Given problem
Reproduce every line of the records below, substituting "screen image" for "screenshot" and changing nothing else. Leave out the pictures in your answer.
--- start of Working data ---
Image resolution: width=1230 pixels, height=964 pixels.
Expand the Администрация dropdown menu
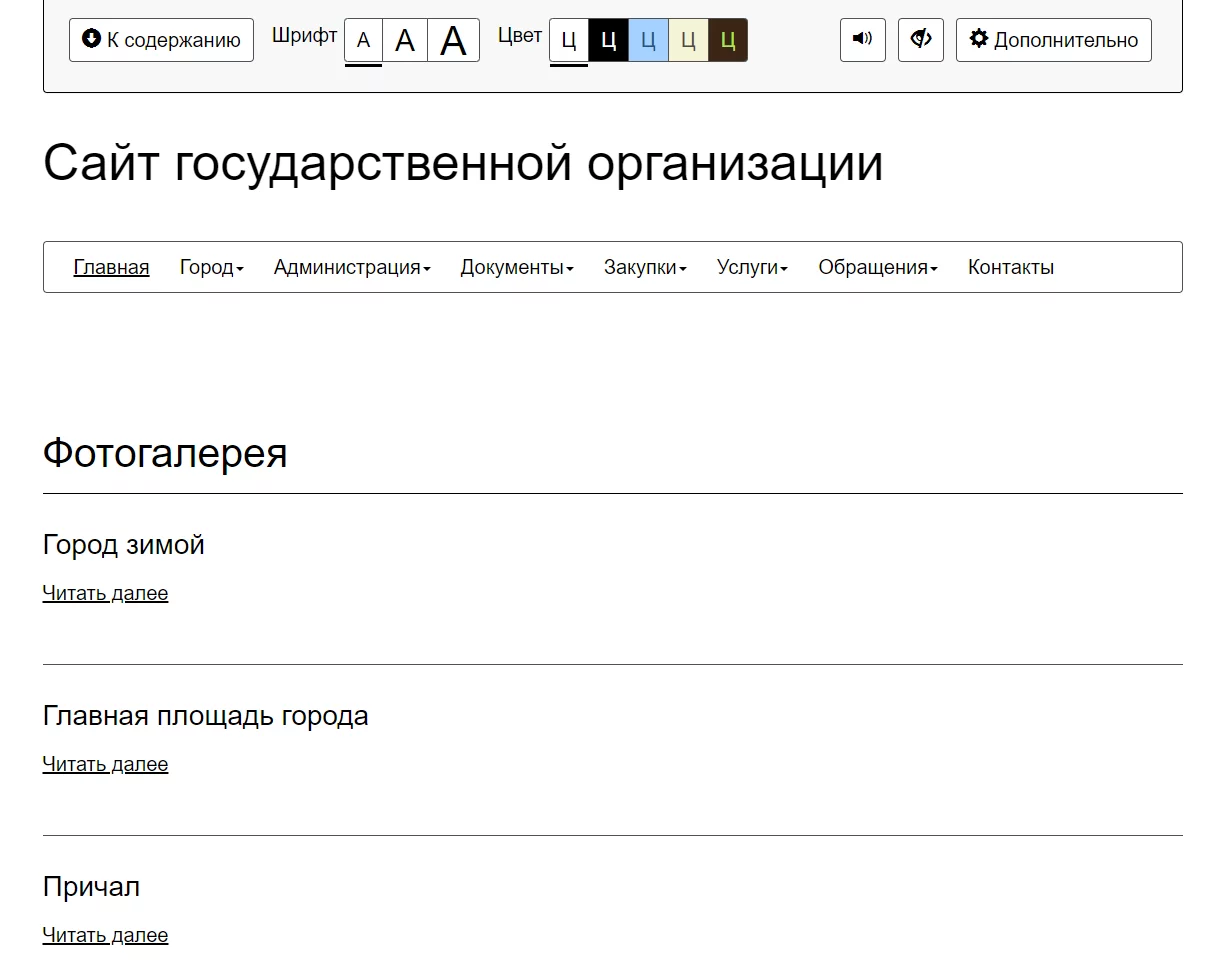[351, 267]
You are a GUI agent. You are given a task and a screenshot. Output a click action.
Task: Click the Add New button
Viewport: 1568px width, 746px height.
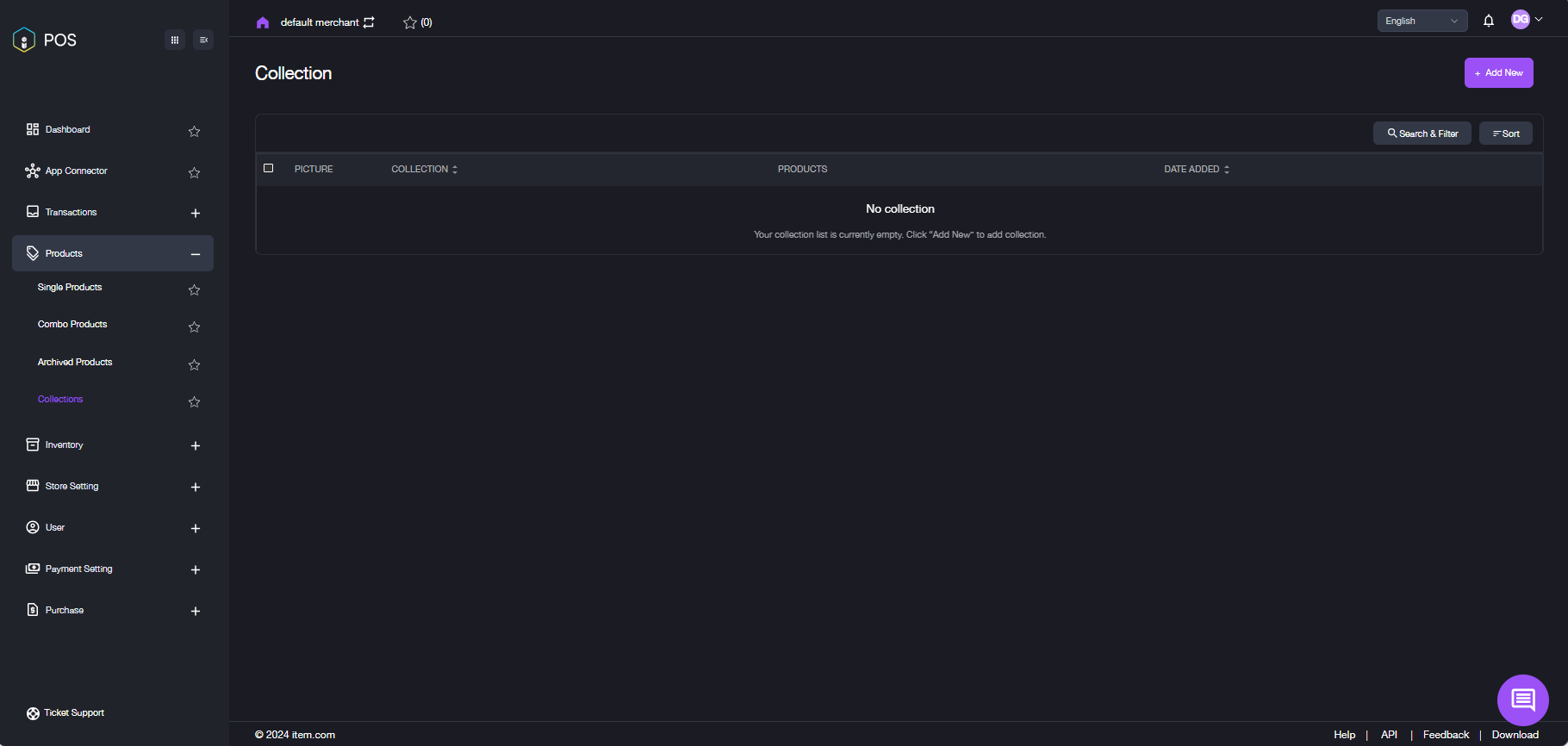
--- end of Working data ---
Result of this exercise
Image resolution: width=1230 pixels, height=964 pixels.
Expand the Администрация dropdown menu
[351, 267]
You are a GUI agent. You are given a task and a screen image. Output a click action.
Task: Click the Add New button
Viewport: 1568px width, 746px height.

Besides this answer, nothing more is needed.